-- CONSIGNE 1 --
Répondez à ces questions à partir du texte extrait :
(a) Dans quel journal et à quelle date l'article mentionné a-t-il paru ?
(b) Dans quel lieu a été prêché le sermon du jubilé d'or sacerdotal du grand vicaire ?
(c) Selon quelle méthode se faisait la retraite de trente jours ?

Il n’avait que 77 ans. Il restait encore vigoureux de corps et d’esprit. Il n’était pas au bout d’une vie restée féconde. Dans un article au Devoir, paru le 26 avril 1947, j’ai raconté la secousse que m’apporta cette mort et l’émoi qu’on en ressentit. Il y a de ces morts qui vous laissent devant un grand vide que nul, nous semble-t-il, ne saurait combler. Quelques mois tout au plus auparavant, j’avais prêché, sur l’invitation de l’Archevêque, au jubilé d’or sacerdotal du grand vicaire, à la cathédrale de Montréal. Je me sentais heureux de rendre hommage à un homme, un de ces hommes rares que l’on peut pleinement estimer. Je m’en explique dès mes premières phrases : « Dans un cinquantenaire sacerdotal, le prédicateur peut choisir entre deux formes de discours : exalter le sacerdoce pour exalter le jubilaire ; exalter le jubilaire pour exalter le sacerdoce. Je choisis cette deuxième forme. Nous sommes les disciples d’un Maître qui refusait de dire son nom et qui voulait qu’on le connût à ses œuvres. À la question : “Qui êtes-vous ?” il répondait : “Allez et dites à Jean ce que vous avez vu.” Je raconterai brièvement la vie et l’œuvre du cher et vénéré Mgr Philippe Perrier. » Je dirai son ardente activité dans le domaine sacré et dans le profane.

« Vous avez toujours estimé, lui disais-je, qu’il n’y a pas de domaines dans la vie d’un peuple catholique, où l’Église puisse affecter de paraître indifférente ou étrangère, parce qu’il n’en est point où ne se trouvent engagés de près ou de loin l’intégrité et l’avenir de la foi. Tout votre exemple nous enseigne qu’il n’est pas nécessaire, sous prétexte de réaction contre les courants naturalistes, d’effectuer une rupture entre la nature et le surnaturel. Leçon opportune quand Pie XII vient de rappeler cette vérité élémentaire que “la vie religieuse elle-même suppose un sol, une patrie, des traditions”. — »

En Mgr Perrier, je louais ensuite le professeur, puis surtout le Curé. Même hors de sa cure, qui ne l’appelait pas communément : « le Curé » ? Je disais la fécondité de cette vie sacerdotale alimentée aux sources profondes : aux fréquents séjours à la Trappe d’Oka, à la retraite de trente jours selon la méthode de Manrèse. Mais comment décrire, me demandais-je, la fécondité d’une vie de prêtre parvenu au cinquantenaire de son sacerdoce ? « Autant essayer d’exprimer ou de mesurer les grandeurs du sacerdoce catholique. Sacerdoce ! Mot sacré qui, pour nous, évoque, entre autres, cette vérité émouvante et troublante que, par la plupart de nos fonctions, nous sommes attachés à une œuvre limitée, sur un point particulier du monde, mais que, par d’autres, plus augustes, par sa prière officielle, par les sacrements, et surtout par sa messe, le prêtre à l’autel, identifié avec le Christ, échappe au temps et à l’espace, se trouve engagé dans la vie universelle de l’Église, dans le drame de la Rédemption, qui est après tout le grand drame de l’Histoire. »

-- ENTRÉES DE DONNÉES --
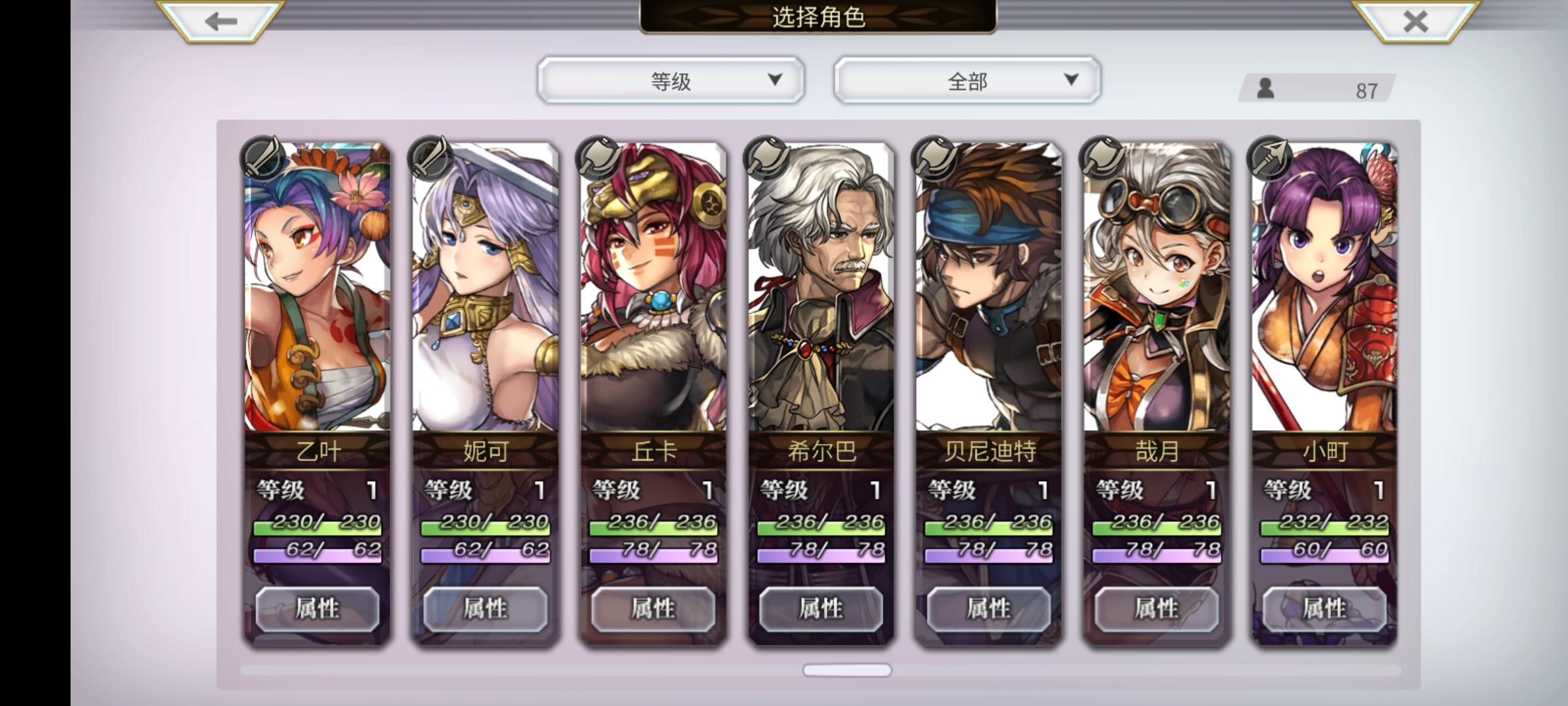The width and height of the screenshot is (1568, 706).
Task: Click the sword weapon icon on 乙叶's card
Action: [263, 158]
...
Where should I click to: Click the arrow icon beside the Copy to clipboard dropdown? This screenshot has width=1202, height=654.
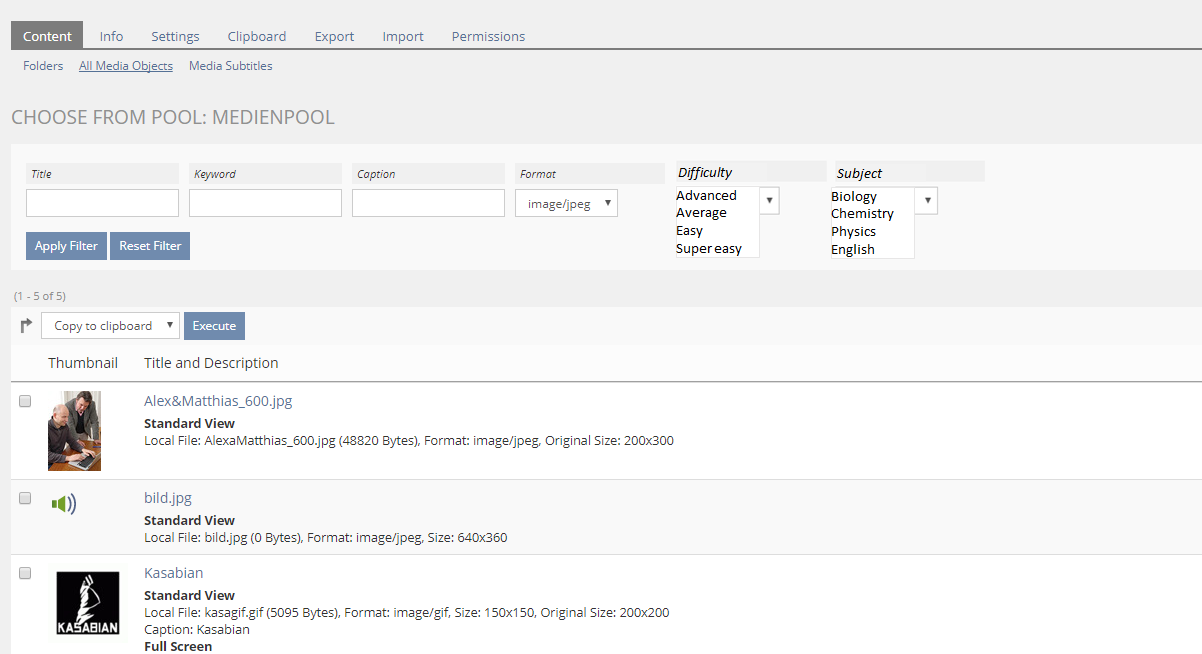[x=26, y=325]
---
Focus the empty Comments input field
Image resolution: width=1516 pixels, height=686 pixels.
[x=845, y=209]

-- CONSIGNE 2 --
Citez les lignes des enregistrements à partir de celle qui contient « Where should I » et jusqu'à celle qui contient « [x=26, y=325] », ces deux lignes comprises. Ne reprenez pas les images.

-- RÉPONSE COMPLÈTE 1 --
(a) Dans Le Devoir, le 26 avril 1947.
(b) À la cathédrale de Montréal.
(c) Selon la méthode de Manrèse.

-- RÉPONSE COMPLÈTE 2 --
Where should I click to: Click the arrow icon beside the Copy to clipboard dropdown? This screenshot has width=1202, height=654.
[x=26, y=325]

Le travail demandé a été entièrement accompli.